I don’t expect high art when I watch a Jean Claude Van Damme movie, and I know I should also not be surprised when rape and women are both treated in this way in action movies from any era, but it doesn’t make it okay and it doesn’t give me the ability to simply overlook it and go, “It’s still an awesome movie, bro.” Because it’s not. You can blame my age and you can blame my politics and you can blame my inability to just “turn off my brain and enjoy something” (seriously, go walk into the ocean if you’re one of those people who says that; just walk straight into the ocean) all you want and write me off as a whiny libtard or whatever, but that still doesn’t change the fact that Kickboxer shits the bed.

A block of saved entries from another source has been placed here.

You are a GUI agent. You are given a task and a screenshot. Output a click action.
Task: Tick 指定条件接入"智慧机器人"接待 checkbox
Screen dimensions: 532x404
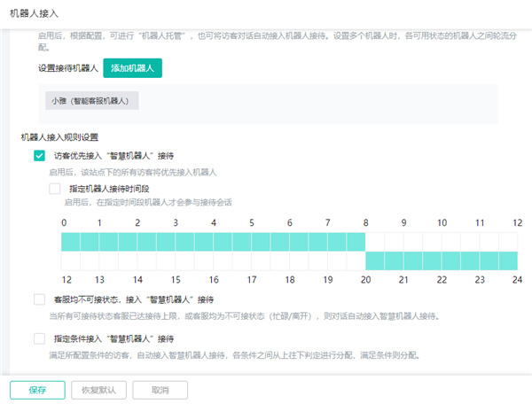tap(39, 338)
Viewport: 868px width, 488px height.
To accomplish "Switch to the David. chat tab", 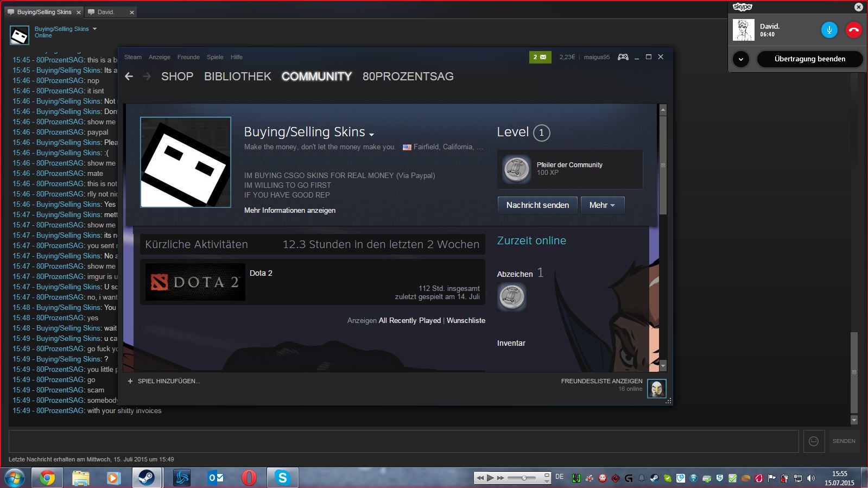I will coord(106,12).
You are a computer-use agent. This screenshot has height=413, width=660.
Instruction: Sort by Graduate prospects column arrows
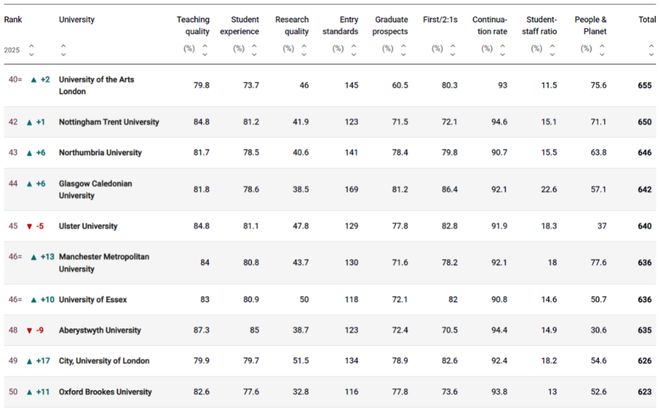[x=403, y=50]
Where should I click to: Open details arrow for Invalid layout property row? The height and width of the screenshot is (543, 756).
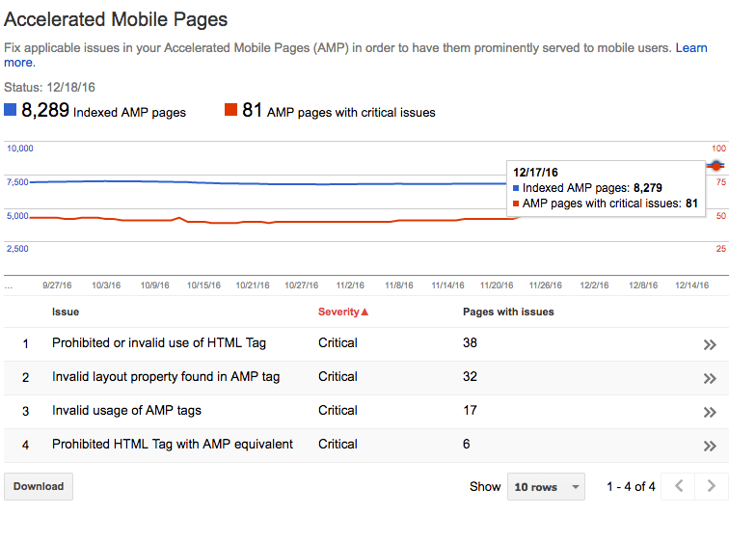(710, 378)
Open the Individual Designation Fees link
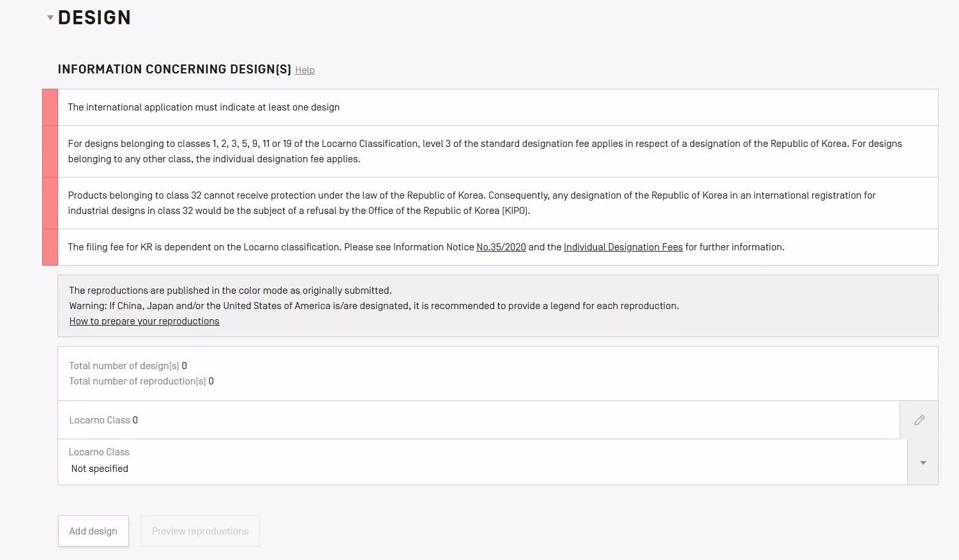Viewport: 959px width, 560px height. 623,247
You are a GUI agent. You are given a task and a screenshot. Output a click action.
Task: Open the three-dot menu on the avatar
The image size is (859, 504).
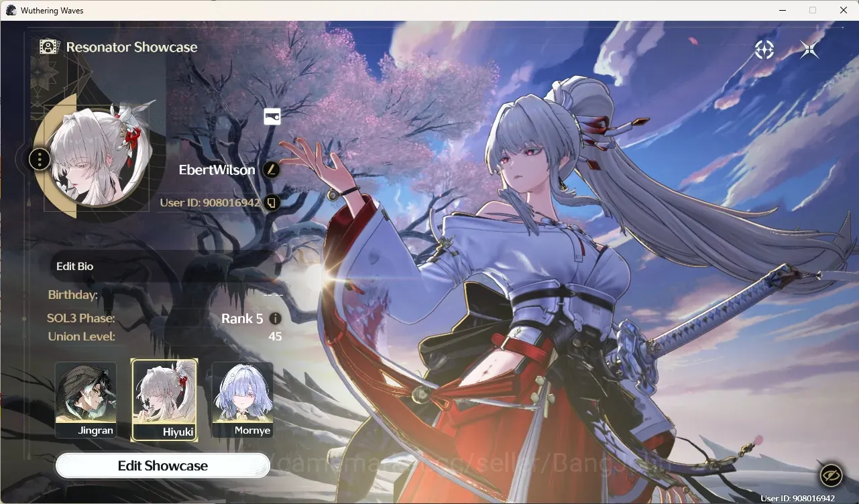(40, 160)
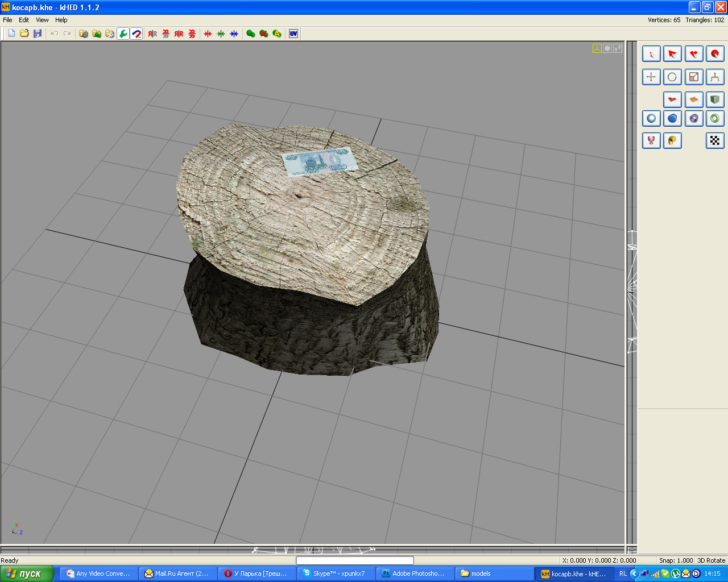Select the Extrude tool

pos(714,77)
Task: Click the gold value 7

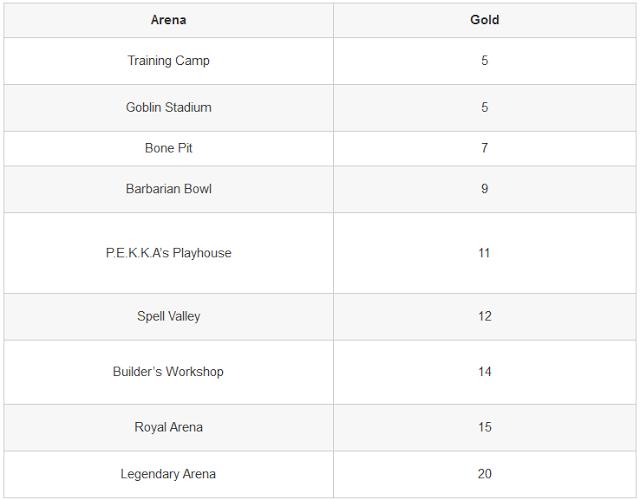Action: tap(484, 148)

This is why my feelings about Kickboxer are complicated, guys.


The following is the fifth entry in my continuing series of essays examining the filmography of Jean Claude Van Damme. No Legionnaires were consulted for this entry because they were too busy trying to seduce a cat that had accidentally been painted to look like a skunk.

Okay, so you had Bloodsport. Next, you had Kickboxer, which wasn’t exactly the same movie, but was kind of the same (just with 100% more rape). Before and between those you had Van Damme appearing as the bad guy against the likes of a dude from soap operas who knows taekwondo and Sho Motherfucking Kosugi, but like I said, we’re talking about his roles as THE main dude. So the other one is Cyborg (which according to IMDB was secretly edited by JCVD, a thing that in no way surprises me now), and then, after all of those, comes Lionheart.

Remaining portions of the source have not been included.